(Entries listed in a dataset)
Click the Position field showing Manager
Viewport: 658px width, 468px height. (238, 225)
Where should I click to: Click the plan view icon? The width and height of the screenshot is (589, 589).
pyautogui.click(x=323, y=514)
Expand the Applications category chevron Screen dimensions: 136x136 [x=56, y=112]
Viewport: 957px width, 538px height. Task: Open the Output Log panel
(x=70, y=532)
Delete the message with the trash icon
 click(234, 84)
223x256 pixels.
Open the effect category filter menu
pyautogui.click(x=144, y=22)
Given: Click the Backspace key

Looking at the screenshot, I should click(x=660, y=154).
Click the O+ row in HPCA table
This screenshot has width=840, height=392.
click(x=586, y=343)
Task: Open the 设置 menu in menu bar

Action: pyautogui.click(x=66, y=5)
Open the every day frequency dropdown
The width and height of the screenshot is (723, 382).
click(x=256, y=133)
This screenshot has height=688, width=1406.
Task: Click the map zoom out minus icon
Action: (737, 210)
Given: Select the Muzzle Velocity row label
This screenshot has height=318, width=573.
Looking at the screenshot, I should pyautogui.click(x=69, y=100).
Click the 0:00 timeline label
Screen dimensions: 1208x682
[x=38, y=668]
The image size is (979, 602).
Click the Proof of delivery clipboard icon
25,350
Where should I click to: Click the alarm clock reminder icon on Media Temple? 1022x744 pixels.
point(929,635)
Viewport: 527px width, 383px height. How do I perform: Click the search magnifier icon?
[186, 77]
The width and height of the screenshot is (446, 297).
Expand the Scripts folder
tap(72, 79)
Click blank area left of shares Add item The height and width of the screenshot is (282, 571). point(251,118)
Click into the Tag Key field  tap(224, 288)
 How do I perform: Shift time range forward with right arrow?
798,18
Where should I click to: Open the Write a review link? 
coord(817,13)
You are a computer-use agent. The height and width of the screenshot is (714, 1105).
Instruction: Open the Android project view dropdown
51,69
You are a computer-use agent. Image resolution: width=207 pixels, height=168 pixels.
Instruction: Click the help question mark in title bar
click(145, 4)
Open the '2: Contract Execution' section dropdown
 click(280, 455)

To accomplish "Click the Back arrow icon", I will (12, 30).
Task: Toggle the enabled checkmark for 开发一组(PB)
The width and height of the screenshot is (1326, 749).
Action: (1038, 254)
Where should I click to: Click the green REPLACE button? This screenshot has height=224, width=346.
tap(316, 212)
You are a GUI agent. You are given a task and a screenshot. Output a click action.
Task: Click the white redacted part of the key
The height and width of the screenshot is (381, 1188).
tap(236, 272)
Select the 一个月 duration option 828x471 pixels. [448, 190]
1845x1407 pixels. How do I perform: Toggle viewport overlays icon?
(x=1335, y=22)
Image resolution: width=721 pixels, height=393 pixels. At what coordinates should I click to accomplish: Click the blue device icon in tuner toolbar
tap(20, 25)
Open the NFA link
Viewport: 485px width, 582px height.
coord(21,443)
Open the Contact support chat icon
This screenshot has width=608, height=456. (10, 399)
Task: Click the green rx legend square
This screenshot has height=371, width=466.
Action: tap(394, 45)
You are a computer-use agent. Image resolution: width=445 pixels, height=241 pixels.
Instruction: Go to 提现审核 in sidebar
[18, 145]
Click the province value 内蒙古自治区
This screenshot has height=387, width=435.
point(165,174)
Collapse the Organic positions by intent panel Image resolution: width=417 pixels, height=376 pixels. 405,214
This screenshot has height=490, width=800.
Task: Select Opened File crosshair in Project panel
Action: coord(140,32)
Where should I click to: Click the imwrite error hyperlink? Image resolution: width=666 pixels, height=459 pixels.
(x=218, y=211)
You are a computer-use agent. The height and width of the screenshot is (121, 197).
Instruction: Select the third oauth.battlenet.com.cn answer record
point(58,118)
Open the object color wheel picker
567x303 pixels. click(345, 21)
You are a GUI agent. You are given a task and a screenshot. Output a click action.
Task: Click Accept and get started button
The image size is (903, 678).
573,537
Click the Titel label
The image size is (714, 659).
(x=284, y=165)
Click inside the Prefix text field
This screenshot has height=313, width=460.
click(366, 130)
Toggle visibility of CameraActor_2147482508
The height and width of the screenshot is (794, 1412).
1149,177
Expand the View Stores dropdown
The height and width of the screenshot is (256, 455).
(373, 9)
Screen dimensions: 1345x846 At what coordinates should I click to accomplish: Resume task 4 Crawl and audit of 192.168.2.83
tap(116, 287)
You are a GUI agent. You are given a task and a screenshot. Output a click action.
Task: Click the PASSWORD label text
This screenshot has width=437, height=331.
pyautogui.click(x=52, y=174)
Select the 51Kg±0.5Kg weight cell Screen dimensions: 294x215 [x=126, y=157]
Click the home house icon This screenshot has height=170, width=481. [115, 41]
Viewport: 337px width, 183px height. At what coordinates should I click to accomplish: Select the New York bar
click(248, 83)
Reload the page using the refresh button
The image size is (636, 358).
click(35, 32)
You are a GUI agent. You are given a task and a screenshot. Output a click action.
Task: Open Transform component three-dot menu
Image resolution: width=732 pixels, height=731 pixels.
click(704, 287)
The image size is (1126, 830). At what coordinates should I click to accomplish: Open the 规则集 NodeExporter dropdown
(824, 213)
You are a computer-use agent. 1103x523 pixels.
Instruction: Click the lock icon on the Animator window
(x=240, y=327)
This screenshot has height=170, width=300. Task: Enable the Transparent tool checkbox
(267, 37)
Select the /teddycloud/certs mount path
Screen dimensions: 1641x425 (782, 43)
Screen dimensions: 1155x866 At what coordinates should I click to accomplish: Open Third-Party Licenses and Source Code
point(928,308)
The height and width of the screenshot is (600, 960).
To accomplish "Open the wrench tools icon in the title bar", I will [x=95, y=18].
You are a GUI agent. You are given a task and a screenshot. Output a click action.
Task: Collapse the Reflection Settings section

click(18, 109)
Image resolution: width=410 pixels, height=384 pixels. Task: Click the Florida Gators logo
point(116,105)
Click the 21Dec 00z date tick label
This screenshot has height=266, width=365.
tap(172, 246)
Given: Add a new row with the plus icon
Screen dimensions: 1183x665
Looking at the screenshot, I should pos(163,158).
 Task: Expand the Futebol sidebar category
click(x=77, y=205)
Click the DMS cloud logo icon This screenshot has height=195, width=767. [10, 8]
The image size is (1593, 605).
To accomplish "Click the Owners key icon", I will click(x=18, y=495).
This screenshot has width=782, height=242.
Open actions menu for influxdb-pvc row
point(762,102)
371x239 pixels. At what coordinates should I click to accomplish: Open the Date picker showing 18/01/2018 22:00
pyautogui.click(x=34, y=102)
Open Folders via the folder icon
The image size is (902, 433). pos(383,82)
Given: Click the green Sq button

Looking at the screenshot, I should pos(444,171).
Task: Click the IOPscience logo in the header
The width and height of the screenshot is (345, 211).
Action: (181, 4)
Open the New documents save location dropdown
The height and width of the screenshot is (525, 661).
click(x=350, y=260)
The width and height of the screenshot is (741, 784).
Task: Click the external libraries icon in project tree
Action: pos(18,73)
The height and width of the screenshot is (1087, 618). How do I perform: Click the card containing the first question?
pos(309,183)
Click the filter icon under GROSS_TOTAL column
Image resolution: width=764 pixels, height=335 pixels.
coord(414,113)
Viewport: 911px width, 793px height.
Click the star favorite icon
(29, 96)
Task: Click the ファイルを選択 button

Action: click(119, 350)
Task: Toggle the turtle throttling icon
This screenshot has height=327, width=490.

- **Goal**: Copy every one of the entries above word for word, keeping each line as it stands.

- **Exercise output**:
Click the Position field showing Manager
Viewport: 658px width, 468px height. (238, 225)
Where should I click to: Click the plan view icon? The width and height of the screenshot is (589, 589).
pyautogui.click(x=323, y=514)
Expand the Applications category chevron Screen dimensions: 136x136 [x=56, y=112]
Viewport: 957px width, 538px height. Task: Open the Output Log panel
(x=70, y=532)
Delete the message with the trash icon
 click(234, 84)
223x256 pixels.
Open the effect category filter menu
pyautogui.click(x=144, y=22)
Given: Click the Backspace key

Looking at the screenshot, I should click(x=660, y=154).
Click the O+ row in HPCA table
This screenshot has width=840, height=392.
click(x=586, y=343)
Task: Open the 设置 menu in menu bar

Action: pyautogui.click(x=66, y=5)
Open the every day frequency dropdown
The width and height of the screenshot is (723, 382).
click(x=256, y=133)
This screenshot has height=688, width=1406.
Task: Click the map zoom out minus icon
Action: (737, 210)
Given: Select the Muzzle Velocity row label
This screenshot has height=318, width=573.
Looking at the screenshot, I should pyautogui.click(x=69, y=100).
Click the 0:00 timeline label
Screen dimensions: 1208x682
[x=38, y=668]
The image size is (979, 602).
Click the Proof of delivery clipboard icon
25,350
Where should I click to: Click the alarm clock reminder icon on Media Temple? 1022x744 pixels.
point(929,635)
Viewport: 527px width, 383px height. How do I perform: Click the search magnifier icon?
[186, 77]
The width and height of the screenshot is (446, 297).
Expand the Scripts folder
tap(72, 79)
Click blank area left of shares Add item The height and width of the screenshot is (282, 571). point(251,118)
Click into the Tag Key field  tap(224, 288)
 How do I perform: Shift time range forward with right arrow?
798,18
Where should I click to: Open the Write a review link? 
coord(817,13)
You are a computer-use agent. The height and width of the screenshot is (714, 1105).
Instruction: Open the Android project view dropdown
51,69
You are a computer-use agent. Image resolution: width=207 pixels, height=168 pixels.
Instruction: Click the help question mark in title bar
click(145, 4)
Open the '2: Contract Execution' section dropdown
 click(280, 455)

To accomplish "Click the Back arrow icon", I will (12, 30).
Task: Toggle the enabled checkmark for 开发一组(PB)
The width and height of the screenshot is (1326, 749).
Action: (1038, 254)
Where should I click to: Click the green REPLACE button? This screenshot has height=224, width=346.
tap(316, 212)
You are a GUI agent. You are given a task and a screenshot. Output a click action.
Task: Click the white redacted part of the key
The height and width of the screenshot is (381, 1188).
tap(236, 272)
Select the 一个月 duration option 828x471 pixels. [448, 190]
1845x1407 pixels. How do I perform: Toggle viewport overlays icon?
(x=1335, y=22)
Image resolution: width=721 pixels, height=393 pixels. At what coordinates should I click to accomplish: Click the blue device icon in tuner toolbar
tap(20, 25)
Open the NFA link
Viewport: 485px width, 582px height.
coord(21,443)
Open the Contact support chat icon
This screenshot has width=608, height=456. (10, 399)
Task: Click the green rx legend square
This screenshot has height=371, width=466.
Action: tap(394, 45)
You are a computer-use agent. Image resolution: width=445 pixels, height=241 pixels.
Instruction: Go to 提现审核 in sidebar
[18, 145]
Click the province value 内蒙古自治区
This screenshot has height=387, width=435.
point(165,174)
Collapse the Organic positions by intent panel Image resolution: width=417 pixels, height=376 pixels. 405,214
This screenshot has height=490, width=800.
Task: Select Opened File crosshair in Project panel
Action: coord(140,32)
Where should I click to: Click the imwrite error hyperlink? Image resolution: width=666 pixels, height=459 pixels.
(x=218, y=211)
You are a computer-use agent. The height and width of the screenshot is (121, 197).
Instruction: Select the third oauth.battlenet.com.cn answer record
point(58,118)
Open the object color wheel picker
567x303 pixels. click(345, 21)
You are a GUI agent. You are given a task and a screenshot. Output a click action.
Task: Click Accept and get started button
The image size is (903, 678).
573,537
Click the Titel label
The image size is (714, 659).
(x=284, y=165)
Click inside the Prefix text field
This screenshot has height=313, width=460.
click(366, 130)
Toggle visibility of CameraActor_2147482508
The height and width of the screenshot is (794, 1412).
1149,177
Expand the View Stores dropdown
The height and width of the screenshot is (256, 455).
(373, 9)
Screen dimensions: 1345x846 At what coordinates should I click to accomplish: Resume task 4 Crawl and audit of 192.168.2.83
tap(116, 287)
You are a GUI agent. You are given a task and a screenshot. Output a click action.
Task: Click the PASSWORD label text
This screenshot has width=437, height=331.
pyautogui.click(x=52, y=174)
Select the 51Kg±0.5Kg weight cell Screen dimensions: 294x215 [x=126, y=157]
Click the home house icon This screenshot has height=170, width=481. [115, 41]
Viewport: 337px width, 183px height. At what coordinates should I click to accomplish: Select the New York bar
click(248, 83)
Reload the page using the refresh button
The image size is (636, 358).
click(35, 32)
You are a GUI agent. You are given a task and a screenshot. Output a click action.
Task: Open Transform component three-dot menu
Image resolution: width=732 pixels, height=731 pixels.
click(704, 287)
The image size is (1126, 830). At what coordinates should I click to accomplish: Open the 规则集 NodeExporter dropdown
(824, 213)
You are a computer-use agent. 1103x523 pixels.
Instruction: Click the lock icon on the Animator window
(x=240, y=327)
This screenshot has height=170, width=300. Task: Enable the Transparent tool checkbox
(267, 37)
Select the /teddycloud/certs mount path
Screen dimensions: 1641x425 (782, 43)
Screen dimensions: 1155x866 At what coordinates should I click to accomplish: Open Third-Party Licenses and Source Code
point(928,308)
The height and width of the screenshot is (600, 960).
To accomplish "Open the wrench tools icon in the title bar", I will [x=95, y=18].
You are a GUI agent. You are given a task and a screenshot. Output a click action.
Task: Collapse the Reflection Settings section

click(18, 109)
Image resolution: width=410 pixels, height=384 pixels. Task: Click the Florida Gators logo
point(116,105)
Click the 21Dec 00z date tick label
This screenshot has height=266, width=365.
tap(172, 246)
Given: Add a new row with the plus icon
Screen dimensions: 1183x665
Looking at the screenshot, I should pos(163,158).
 Task: Expand the Futebol sidebar category
click(x=77, y=205)
Click the DMS cloud logo icon This screenshot has height=195, width=767. [10, 8]
The image size is (1593, 605).
To accomplish "Click the Owners key icon", I will click(x=18, y=495).
This screenshot has width=782, height=242.
Open actions menu for influxdb-pvc row
point(762,102)
371x239 pixels. At what coordinates should I click to accomplish: Open the Date picker showing 18/01/2018 22:00
pyautogui.click(x=34, y=102)
Open Folders via the folder icon
The image size is (902, 433). pos(383,82)
Given: Click the green Sq button

Looking at the screenshot, I should pos(444,171).
Task: Click the IOPscience logo in the header
The width and height of the screenshot is (345, 211).
Action: (181, 4)
Open the New documents save location dropdown
The height and width of the screenshot is (525, 661).
click(x=350, y=260)
The width and height of the screenshot is (741, 784).
Task: Click the external libraries icon in project tree
Action: pos(18,73)
The height and width of the screenshot is (1087, 618). How do I perform: Click the card containing the first question?
pos(309,183)
Click the filter icon under GROSS_TOTAL column
Image resolution: width=764 pixels, height=335 pixels.
coord(414,113)
Viewport: 911px width, 793px height.
Click the star favorite icon
(29, 96)
Task: Click the ファイルを選択 button

Action: click(119, 350)
Task: Toggle the turtle throttling icon
This screenshot has height=327, width=490.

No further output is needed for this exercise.